## Requirement:
Set down the entries once more exactly as they were written.

## Supplied material:
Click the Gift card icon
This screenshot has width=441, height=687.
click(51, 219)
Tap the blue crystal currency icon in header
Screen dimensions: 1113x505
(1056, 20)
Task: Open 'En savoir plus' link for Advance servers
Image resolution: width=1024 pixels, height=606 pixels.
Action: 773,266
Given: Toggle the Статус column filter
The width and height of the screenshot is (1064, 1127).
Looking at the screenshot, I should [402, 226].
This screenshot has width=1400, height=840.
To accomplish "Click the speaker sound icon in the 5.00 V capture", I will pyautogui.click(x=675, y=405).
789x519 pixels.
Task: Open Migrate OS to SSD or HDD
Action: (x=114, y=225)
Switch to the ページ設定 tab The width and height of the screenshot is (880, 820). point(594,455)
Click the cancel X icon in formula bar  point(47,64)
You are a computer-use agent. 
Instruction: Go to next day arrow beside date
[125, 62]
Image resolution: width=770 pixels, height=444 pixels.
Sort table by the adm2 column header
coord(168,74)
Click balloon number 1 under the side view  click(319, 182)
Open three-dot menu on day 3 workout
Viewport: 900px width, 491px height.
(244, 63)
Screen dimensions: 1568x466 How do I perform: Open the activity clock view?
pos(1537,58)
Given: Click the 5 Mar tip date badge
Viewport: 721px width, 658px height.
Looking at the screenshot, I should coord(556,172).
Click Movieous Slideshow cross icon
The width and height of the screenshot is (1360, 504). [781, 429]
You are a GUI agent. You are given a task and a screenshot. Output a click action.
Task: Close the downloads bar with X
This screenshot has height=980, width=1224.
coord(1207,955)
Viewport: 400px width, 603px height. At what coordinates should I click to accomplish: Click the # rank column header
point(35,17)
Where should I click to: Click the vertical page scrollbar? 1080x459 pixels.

## Result of this task:
Click the Gift card icon
This screenshot has width=441, height=687.
click(51, 219)
Tap the blue crystal currency icon in header
Screen dimensions: 1113x505
(1056, 20)
Task: Open 'En savoir plus' link for Advance servers
Image resolution: width=1024 pixels, height=606 pixels.
Action: 773,266
Given: Toggle the Статус column filter
The width and height of the screenshot is (1064, 1127).
Looking at the screenshot, I should [402, 226].
This screenshot has width=1400, height=840.
To accomplish "Click the speaker sound icon in the 5.00 V capture", I will pyautogui.click(x=675, y=405).
789x519 pixels.
Task: Open Migrate OS to SSD or HDD
Action: (x=114, y=225)
Switch to the ページ設定 tab The width and height of the screenshot is (880, 820). point(594,455)
Click the cancel X icon in formula bar  point(47,64)
You are a computer-use agent. 
Instruction: Go to next day arrow beside date
[125, 62]
Image resolution: width=770 pixels, height=444 pixels.
Sort table by the adm2 column header
coord(168,74)
Click balloon number 1 under the side view  click(319, 182)
Open three-dot menu on day 3 workout
Viewport: 900px width, 491px height.
(244, 63)
Screen dimensions: 1568x466 How do I perform: Open the activity clock view?
pos(1537,58)
Given: Click the 5 Mar tip date badge
Viewport: 721px width, 658px height.
Looking at the screenshot, I should coord(556,172).
Click Movieous Slideshow cross icon
The width and height of the screenshot is (1360, 504). [781, 429]
You are a GUI agent. You are given a task and a screenshot. Output a click action.
Task: Close the downloads bar with X
This screenshot has height=980, width=1224.
coord(1207,955)
Viewport: 400px width, 603px height. At what coordinates should I click to accomplish: Click the # rank column header
point(35,17)
Where should I click to: Click the vertical page scrollbar? 1080x459 pixels.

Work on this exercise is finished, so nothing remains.